Indessen stieg die Opferzahl auf 14 Tote; unter ihnen sind drei Bürger der Ex-Sowjetrepubliken Usbekistan, Tadschikistan und Weißrussland. Derweil stilisieren die russischen Medien Alexander Kawerin, den Zugführer der U-Bahn-Garnitur der Linie 2, zum Helden der Katastrophe, der die Nerven bewahrt habe. Vorschriftsgemäß, wie er sagt, habe er den Zug nach der Detonation erst bei der nächsten Station gestoppt. „In diesem Moment gab es für mich keine Angst, sondern nur, dass ich funktionierte und die Ärmel hochkrempelte.“ Seine Geistesgegenwart hat den Rettungskräften besseren Zugang und schnelleren Abtransport ermöglicht.
Putin hält sich bedeckt
Kreml-Sprecher Dmitri Peskow wollte einen Zusammenhang zwischen dem Anschlag und der Präsenz Wladimir Putins in St. Petersburg nicht ausschließen: „Das ist Stoff für die Analyse der Geheimdienste.“ Der russische Präsident hatte nach den Verhandlungen mit Alexander Lukaschenko, seinem weißrussischen Kollegen, in der Nacht auf Dienstag rote Rosen an der Metrostation Technologisches Institut niedergelegt. Putin hielt sich bedeckt und wollte sich vorläufig nicht zum Attentat äußern. So hielt er es zunächst auch tagsüber nach einem Gespräch mit den Sicherheitsdiensten und Telefonaten mit ausländischen Staats- und Regierungschefs. Donald Trump, Angela Merkel und François Hollande bekundeten ihr Mitgefühl und sicherten ihm ihre Unterstützung im Antiterrorkampf zu.

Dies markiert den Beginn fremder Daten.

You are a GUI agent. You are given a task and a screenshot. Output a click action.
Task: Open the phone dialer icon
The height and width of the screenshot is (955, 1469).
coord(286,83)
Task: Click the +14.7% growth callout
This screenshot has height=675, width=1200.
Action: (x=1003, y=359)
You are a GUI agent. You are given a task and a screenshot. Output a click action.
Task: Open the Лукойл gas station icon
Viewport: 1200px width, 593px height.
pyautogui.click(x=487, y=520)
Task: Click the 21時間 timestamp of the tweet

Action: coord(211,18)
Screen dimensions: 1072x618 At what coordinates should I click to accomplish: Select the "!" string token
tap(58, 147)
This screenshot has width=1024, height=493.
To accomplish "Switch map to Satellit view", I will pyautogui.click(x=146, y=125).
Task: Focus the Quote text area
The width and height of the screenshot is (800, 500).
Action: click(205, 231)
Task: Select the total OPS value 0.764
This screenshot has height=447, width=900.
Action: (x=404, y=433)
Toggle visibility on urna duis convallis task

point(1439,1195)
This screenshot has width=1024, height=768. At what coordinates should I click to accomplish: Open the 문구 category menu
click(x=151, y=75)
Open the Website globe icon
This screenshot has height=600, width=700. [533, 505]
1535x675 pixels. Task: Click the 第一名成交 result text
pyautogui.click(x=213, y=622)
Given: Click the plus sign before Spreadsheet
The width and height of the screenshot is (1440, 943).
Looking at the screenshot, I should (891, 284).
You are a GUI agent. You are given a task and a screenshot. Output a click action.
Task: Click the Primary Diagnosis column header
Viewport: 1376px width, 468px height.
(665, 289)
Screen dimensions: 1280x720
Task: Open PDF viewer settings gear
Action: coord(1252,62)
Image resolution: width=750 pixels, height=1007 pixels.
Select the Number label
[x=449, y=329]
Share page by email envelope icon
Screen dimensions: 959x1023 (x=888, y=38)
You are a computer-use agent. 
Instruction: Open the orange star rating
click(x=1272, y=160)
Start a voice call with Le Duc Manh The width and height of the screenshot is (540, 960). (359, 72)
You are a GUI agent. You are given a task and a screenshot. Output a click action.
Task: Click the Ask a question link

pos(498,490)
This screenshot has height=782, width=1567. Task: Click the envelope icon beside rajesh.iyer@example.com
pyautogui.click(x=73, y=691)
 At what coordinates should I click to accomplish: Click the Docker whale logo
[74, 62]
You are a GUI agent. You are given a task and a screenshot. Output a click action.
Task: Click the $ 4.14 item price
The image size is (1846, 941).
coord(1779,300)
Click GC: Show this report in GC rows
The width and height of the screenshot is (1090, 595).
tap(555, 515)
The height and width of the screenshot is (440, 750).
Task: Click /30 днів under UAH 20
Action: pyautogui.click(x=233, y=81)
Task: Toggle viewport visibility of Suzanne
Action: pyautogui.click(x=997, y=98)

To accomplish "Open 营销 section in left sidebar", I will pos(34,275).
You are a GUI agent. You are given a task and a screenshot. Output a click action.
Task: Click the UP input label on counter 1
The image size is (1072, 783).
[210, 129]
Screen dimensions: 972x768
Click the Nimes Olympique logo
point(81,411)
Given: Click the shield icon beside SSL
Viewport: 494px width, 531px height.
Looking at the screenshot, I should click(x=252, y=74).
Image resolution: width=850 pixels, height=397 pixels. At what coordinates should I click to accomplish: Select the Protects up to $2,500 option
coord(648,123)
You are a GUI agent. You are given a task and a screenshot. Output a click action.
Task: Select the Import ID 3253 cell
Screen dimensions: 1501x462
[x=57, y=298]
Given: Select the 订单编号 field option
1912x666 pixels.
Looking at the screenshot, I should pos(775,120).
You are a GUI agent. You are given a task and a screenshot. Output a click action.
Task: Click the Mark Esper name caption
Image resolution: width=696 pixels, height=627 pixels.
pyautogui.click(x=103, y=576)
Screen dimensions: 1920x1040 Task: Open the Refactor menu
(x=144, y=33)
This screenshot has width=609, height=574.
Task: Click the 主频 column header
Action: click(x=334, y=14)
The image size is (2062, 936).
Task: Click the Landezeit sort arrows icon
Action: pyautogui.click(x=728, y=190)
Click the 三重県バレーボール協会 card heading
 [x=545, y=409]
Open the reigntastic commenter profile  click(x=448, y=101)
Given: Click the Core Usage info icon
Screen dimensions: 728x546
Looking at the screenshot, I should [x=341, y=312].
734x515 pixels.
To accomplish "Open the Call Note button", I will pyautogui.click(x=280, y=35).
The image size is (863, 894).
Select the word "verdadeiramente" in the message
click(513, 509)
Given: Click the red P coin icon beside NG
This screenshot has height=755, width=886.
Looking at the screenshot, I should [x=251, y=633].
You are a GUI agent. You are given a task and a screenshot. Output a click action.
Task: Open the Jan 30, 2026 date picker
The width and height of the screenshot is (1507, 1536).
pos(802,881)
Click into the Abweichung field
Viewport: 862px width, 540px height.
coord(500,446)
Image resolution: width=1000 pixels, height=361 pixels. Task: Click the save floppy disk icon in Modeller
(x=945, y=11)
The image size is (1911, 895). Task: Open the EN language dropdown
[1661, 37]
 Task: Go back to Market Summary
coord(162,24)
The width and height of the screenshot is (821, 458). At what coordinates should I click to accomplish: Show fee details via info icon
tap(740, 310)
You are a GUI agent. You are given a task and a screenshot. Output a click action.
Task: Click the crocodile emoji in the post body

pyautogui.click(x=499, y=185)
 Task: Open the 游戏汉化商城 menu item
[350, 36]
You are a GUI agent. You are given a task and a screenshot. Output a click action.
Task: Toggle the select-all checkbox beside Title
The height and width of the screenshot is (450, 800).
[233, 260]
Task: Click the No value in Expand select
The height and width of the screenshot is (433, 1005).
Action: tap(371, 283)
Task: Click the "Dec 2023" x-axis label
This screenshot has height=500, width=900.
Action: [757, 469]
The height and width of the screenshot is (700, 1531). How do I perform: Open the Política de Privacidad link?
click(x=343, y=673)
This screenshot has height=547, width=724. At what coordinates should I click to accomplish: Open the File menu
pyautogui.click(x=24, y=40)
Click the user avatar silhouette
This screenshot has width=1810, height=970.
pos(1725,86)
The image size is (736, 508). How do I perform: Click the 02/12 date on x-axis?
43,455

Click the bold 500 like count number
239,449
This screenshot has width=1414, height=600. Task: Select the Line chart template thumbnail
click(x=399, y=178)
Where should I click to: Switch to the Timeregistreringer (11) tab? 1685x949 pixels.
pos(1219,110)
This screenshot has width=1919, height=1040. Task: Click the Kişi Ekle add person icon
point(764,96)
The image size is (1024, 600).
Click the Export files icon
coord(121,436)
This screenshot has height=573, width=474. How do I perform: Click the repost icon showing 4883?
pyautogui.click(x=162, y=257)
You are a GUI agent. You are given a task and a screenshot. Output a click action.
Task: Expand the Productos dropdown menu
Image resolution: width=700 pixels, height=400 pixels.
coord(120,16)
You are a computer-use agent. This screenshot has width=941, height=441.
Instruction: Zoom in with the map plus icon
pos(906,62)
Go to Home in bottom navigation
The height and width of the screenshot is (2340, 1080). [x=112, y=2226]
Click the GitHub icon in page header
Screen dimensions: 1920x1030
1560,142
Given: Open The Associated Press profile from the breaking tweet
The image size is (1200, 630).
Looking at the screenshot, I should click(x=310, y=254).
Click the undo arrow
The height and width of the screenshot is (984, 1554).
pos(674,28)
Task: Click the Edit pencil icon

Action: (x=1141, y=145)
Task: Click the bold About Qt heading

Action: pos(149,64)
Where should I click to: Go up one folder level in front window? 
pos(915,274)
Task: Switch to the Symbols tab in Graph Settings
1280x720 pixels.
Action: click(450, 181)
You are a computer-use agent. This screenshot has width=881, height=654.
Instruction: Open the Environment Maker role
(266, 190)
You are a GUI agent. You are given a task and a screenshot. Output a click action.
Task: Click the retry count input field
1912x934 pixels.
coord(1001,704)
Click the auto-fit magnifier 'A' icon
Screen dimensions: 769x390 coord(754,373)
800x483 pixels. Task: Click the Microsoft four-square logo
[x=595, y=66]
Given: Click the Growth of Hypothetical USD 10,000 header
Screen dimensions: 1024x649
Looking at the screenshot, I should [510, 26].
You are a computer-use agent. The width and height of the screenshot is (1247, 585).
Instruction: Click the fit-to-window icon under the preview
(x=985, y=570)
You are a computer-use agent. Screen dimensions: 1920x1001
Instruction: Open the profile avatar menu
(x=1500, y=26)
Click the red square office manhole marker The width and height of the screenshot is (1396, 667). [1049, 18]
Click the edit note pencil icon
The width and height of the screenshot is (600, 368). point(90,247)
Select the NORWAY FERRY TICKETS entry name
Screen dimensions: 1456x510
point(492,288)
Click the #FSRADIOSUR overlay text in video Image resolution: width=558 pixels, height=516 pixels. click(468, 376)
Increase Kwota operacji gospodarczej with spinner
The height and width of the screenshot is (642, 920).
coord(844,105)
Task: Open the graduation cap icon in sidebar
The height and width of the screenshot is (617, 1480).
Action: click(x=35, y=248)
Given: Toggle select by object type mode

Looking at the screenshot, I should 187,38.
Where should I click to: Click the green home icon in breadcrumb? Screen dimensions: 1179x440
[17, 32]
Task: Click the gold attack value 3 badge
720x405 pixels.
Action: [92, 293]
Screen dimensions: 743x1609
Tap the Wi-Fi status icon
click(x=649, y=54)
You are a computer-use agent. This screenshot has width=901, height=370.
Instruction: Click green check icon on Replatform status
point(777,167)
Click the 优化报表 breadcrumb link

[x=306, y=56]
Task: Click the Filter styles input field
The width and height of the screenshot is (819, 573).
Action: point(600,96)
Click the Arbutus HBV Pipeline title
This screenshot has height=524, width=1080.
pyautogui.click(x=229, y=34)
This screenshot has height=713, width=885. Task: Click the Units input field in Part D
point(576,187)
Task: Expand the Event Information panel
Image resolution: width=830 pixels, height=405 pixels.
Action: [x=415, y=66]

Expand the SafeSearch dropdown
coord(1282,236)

In St. Petersburg rückte der Gouverneur einen anderen Aspekt in den Vordergrund. Vor Beginn der Tourismus-Hochsaison und des Confed-Cups im Juni, des Vorbereitungsturniers für die Fußball-WM 2018, warb Georgi Poltawtschenko für die Stadt – ein Appell an die Touristen, St. Petersburg nicht im Stich zu lassen. (vier/ag.)
AUF EINEN BLICK
Akbarschon Dschalilow. Für die russischen Sicherheitsdienste steht der 22-Jährige, der am Samstag seinen Geburtstag feierte, als Selbstmordattentäter fest. Seine DNA-Spuren fanden sich überdies auf der Tasche in der U-Bahn-Station unter dem Bahnhof Wosstanija-Platz, in der ein Sprengsatz versteckt war. Dschalilow wurde 1995 in der kirgisischen Stadt Osch geboren, soll aber seit 2012 in St. Petersburg gelebt und über die russische Staatsbürgerschaft verfügt haben. Laut sozialen Medien waren Pop und Kampfsport seine Hobbys.